Pneumocystis jirovecii (previously Pneumocystis carinii) – Molecular diagnosis (PCR); Resistance mutations to first-line treatment (TMP-SMX) (PCR and sequencing).
Pneumonia caused by the non-culturable opportunistic fungus Pneumocystis jirovecii (previously Pneumocystis carinii) (PcP, due to its acronym in English, Pneumocystis pneumonia) is an important cause of morbidity and mortality among patients infected by the human immunodeficiency virus (HIV) and other immunosuppressed patients. The prophylaxis and treatment of this infection is based mainly on the use of the combination trimethoprim-sulfamethoxazole (TMP-SMX) that inhibits two sequential enzymes responsible for the synthesis of folic acid. Treatment with TMP-SMX is widely available and has effectively reduced the incidence of pneumonia caused by this fungus. However, as a consequence of its use, the appearance of strains with mutations in the genes of the two target enzymes, linked with a greater degree of resistance to treatment has been described.
Pneumocystis jirovecii is an ubiquitous, unicellular, extracellular fungus that hardly develops in cell cultures and is not cultivable in synthetic media. Pneumocystis jirovecii infection causes severe pneumonia in immunocompromised individuals, such as HIV-infected patients, recipients of organ transplants, patients receiving chemotherapy or long-term glucocorticoid treatment. However, it is not uncommon to find immunocompetent patients but with some alteration, such as cystic fibrosis, colonized by this microorganism.
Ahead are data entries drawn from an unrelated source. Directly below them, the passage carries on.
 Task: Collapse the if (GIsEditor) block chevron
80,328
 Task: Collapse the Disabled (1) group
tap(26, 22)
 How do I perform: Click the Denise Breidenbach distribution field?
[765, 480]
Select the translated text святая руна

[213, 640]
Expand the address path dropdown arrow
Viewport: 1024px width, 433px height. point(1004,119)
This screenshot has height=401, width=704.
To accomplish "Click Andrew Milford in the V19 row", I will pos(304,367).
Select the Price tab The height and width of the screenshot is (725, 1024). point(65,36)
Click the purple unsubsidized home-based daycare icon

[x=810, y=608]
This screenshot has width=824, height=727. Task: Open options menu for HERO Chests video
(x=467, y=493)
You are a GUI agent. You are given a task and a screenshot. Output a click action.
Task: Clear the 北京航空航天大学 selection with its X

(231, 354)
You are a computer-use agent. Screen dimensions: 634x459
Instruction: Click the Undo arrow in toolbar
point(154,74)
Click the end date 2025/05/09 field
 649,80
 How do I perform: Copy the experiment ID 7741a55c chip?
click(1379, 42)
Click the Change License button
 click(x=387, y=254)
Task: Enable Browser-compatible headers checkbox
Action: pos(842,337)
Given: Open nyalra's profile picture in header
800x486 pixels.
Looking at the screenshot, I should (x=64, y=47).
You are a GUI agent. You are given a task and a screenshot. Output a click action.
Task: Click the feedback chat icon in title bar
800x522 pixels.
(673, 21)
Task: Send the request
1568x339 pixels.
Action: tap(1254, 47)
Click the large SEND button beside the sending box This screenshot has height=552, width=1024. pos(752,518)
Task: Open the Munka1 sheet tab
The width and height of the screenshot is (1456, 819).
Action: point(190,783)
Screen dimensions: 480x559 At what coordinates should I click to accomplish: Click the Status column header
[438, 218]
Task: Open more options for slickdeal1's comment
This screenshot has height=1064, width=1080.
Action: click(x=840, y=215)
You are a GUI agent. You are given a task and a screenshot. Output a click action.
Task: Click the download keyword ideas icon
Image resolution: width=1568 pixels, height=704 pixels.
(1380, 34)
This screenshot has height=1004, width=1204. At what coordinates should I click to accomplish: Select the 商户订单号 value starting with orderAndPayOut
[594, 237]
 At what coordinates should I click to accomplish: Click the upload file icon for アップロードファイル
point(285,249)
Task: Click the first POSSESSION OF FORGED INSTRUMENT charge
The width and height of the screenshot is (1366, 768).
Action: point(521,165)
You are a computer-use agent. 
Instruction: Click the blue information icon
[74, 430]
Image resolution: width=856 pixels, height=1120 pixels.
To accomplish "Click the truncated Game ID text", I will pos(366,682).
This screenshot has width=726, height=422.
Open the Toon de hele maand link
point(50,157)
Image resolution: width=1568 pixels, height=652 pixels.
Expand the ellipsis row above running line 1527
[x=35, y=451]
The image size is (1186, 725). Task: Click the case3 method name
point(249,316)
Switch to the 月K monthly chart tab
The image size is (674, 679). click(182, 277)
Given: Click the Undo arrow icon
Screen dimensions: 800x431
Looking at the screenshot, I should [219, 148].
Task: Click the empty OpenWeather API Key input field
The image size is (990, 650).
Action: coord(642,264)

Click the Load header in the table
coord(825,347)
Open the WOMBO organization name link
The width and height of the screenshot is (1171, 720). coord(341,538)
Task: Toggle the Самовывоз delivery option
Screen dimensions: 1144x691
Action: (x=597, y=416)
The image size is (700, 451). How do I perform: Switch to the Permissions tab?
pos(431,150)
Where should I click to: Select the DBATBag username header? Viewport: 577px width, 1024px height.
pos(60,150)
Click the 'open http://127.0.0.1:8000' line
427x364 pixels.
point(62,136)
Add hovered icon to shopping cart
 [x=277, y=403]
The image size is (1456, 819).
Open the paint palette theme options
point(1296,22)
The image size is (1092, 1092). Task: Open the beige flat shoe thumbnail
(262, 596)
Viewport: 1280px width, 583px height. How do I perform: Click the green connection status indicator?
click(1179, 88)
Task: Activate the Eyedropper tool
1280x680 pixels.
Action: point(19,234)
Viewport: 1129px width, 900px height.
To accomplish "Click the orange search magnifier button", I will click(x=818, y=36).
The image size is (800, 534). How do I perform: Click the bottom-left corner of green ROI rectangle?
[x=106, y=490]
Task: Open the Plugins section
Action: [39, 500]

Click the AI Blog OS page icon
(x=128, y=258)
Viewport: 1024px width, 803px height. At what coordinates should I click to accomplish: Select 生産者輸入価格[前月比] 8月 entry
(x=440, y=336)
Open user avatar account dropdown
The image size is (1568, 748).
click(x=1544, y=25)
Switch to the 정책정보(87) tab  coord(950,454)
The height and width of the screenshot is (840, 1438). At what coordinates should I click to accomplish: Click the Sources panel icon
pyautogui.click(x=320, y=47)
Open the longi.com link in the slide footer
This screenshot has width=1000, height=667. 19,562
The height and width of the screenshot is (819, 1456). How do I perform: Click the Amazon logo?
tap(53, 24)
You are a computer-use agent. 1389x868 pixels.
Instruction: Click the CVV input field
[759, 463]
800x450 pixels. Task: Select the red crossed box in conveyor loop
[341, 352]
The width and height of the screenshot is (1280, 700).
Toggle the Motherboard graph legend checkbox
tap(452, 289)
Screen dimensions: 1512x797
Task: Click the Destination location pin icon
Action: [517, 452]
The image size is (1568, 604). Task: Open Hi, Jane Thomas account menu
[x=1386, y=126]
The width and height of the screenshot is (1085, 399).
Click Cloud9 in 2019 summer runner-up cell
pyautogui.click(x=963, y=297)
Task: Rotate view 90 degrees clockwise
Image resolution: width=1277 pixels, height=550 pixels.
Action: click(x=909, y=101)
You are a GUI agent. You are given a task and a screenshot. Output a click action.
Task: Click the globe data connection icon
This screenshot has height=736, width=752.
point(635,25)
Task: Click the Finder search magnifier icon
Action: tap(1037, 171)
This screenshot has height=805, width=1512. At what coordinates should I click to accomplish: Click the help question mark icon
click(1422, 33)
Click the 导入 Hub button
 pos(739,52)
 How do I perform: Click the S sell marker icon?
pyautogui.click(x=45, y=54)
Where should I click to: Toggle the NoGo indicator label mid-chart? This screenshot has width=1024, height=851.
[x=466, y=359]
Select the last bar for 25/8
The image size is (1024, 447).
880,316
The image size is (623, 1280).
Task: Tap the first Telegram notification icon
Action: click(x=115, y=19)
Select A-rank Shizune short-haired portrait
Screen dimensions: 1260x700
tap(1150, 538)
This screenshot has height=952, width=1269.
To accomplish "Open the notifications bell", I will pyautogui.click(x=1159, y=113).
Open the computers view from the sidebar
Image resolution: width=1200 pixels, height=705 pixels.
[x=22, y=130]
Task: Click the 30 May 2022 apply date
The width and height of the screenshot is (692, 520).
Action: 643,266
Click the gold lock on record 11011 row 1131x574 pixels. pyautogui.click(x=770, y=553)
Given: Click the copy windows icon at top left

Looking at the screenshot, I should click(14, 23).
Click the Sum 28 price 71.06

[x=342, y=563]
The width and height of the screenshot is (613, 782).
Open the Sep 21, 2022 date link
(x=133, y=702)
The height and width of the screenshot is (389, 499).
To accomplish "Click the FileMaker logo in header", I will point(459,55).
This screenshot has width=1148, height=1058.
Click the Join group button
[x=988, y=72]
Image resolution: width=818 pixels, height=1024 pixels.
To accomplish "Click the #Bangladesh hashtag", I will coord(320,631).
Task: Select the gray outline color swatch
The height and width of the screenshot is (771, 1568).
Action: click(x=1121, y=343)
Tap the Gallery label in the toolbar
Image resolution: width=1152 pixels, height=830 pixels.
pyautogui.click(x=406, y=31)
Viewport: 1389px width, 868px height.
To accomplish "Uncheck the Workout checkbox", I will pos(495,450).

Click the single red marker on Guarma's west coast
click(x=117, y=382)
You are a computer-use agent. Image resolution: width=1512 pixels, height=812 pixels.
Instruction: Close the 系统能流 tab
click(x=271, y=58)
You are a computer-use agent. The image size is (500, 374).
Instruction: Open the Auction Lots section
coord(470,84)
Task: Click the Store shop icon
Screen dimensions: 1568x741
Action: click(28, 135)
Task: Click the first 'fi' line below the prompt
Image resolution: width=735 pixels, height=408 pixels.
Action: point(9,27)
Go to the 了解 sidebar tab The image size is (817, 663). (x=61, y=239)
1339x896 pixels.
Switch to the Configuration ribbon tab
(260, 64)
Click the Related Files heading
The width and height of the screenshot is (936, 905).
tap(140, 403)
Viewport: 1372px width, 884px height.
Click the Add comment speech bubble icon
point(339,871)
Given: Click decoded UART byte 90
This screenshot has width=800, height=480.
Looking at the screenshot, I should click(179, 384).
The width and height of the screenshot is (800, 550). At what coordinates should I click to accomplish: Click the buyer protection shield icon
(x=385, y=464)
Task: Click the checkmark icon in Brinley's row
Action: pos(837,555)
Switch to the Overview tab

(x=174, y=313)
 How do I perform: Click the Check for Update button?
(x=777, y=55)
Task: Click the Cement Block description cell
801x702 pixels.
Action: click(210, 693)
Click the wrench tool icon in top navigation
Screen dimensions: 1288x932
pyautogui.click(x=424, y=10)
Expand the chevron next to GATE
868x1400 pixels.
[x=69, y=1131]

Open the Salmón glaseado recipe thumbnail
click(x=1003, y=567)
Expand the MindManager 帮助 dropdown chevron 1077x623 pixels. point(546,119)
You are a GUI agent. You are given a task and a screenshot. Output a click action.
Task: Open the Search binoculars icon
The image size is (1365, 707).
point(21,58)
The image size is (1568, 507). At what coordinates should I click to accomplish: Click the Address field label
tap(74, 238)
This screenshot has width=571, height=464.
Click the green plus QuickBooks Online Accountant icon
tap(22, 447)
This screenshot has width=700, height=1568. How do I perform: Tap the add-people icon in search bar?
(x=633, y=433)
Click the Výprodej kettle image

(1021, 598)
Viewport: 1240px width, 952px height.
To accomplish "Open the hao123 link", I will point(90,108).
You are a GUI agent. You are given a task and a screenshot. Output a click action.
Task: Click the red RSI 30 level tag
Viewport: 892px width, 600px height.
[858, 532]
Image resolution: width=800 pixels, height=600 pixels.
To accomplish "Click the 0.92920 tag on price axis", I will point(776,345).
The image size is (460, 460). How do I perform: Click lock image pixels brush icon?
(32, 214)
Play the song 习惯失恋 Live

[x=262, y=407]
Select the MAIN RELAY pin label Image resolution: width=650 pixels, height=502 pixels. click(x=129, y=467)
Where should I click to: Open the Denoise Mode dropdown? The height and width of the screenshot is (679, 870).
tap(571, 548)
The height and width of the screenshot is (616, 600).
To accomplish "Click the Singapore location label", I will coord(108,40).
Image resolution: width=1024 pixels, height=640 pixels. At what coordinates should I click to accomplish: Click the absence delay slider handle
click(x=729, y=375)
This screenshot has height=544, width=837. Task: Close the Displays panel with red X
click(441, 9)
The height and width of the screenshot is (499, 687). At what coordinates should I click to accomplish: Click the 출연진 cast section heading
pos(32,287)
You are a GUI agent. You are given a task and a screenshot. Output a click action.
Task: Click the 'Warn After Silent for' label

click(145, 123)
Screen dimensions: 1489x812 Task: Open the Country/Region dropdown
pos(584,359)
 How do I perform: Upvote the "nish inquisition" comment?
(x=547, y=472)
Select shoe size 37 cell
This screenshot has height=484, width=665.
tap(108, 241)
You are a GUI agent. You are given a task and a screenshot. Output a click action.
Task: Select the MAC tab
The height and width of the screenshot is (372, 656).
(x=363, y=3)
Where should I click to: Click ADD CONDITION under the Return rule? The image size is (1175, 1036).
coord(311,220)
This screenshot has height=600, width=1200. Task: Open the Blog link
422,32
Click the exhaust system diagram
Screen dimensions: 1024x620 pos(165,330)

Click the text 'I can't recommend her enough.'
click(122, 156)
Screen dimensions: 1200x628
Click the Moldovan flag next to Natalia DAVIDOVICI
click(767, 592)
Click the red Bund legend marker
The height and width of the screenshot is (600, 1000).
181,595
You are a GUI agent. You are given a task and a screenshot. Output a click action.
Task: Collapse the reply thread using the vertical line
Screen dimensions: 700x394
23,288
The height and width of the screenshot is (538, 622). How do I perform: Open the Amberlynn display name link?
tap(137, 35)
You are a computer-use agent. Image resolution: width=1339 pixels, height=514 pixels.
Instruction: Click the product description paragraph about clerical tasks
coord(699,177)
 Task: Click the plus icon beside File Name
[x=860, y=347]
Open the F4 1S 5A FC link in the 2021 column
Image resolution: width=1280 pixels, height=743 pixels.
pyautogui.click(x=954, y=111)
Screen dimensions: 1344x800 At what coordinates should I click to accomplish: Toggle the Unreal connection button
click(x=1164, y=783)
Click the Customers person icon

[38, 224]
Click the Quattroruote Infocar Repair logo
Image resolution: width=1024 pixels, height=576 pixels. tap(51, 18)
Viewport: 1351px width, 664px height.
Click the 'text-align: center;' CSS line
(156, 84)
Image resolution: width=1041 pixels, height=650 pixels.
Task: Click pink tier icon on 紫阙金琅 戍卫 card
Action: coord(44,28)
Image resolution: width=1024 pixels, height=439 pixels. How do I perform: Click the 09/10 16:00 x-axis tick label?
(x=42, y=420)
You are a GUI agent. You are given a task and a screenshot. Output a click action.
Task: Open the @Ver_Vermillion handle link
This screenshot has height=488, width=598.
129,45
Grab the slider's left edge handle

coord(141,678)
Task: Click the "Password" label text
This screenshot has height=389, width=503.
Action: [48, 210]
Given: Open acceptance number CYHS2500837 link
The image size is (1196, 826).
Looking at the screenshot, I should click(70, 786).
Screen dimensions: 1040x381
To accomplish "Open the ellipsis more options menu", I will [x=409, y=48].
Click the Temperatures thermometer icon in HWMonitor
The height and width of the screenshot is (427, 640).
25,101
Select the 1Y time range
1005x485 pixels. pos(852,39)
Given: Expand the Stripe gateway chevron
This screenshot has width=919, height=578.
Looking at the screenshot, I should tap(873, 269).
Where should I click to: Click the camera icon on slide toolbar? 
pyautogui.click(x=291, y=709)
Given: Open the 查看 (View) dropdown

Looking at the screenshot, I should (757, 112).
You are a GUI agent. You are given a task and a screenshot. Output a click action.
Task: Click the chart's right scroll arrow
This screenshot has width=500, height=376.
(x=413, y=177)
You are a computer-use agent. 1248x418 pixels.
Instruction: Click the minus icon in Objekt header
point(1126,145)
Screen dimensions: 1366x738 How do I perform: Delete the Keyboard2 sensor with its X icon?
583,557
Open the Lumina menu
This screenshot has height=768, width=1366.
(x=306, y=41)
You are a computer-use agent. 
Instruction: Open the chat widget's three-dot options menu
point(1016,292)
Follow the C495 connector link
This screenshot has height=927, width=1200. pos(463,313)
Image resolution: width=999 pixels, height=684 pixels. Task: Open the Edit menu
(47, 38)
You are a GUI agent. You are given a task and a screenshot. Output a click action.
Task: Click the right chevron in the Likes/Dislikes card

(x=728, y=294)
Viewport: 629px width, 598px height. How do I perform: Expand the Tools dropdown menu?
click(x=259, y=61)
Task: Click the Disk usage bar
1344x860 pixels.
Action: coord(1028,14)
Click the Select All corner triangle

Although the fungus is usually restricted to the lungs, its presence has been demonstrated in organs such as lymph nodes, spleen, liver, bone marrow and heart.
A structural feature of interest of Pneumocystis jirovecii and that differentiates it from the rest of the fungi is the presence of cholesterol in the cell membrane. The absence of ergosterol explains its natural resistance to amphotericin B and azoles. Pneumocystis jirovecii, like other fungi, cannot acquire folic acid from the host and uses the enzymes of the folate synthesis pathway for its synthesis. Therefore, the prophylaxis and treatment of this infection is mainly based on the use of the combination trimethoprim-sulfamethoxazole (TMP-SMX) to inhibit the synthesis of folate. This combination inhibits two enzymes in the folate metabolism present in two different stages: dihydropteroate synthase (DHPS) and dihydrofolate reductase (DHFR). The sulfamethoxazole component inhibits the activity of the enzyme dihydropteroate synthase and the trimethoprim component selectively inhibits the activity of the enzyme dihydrofolate reductase.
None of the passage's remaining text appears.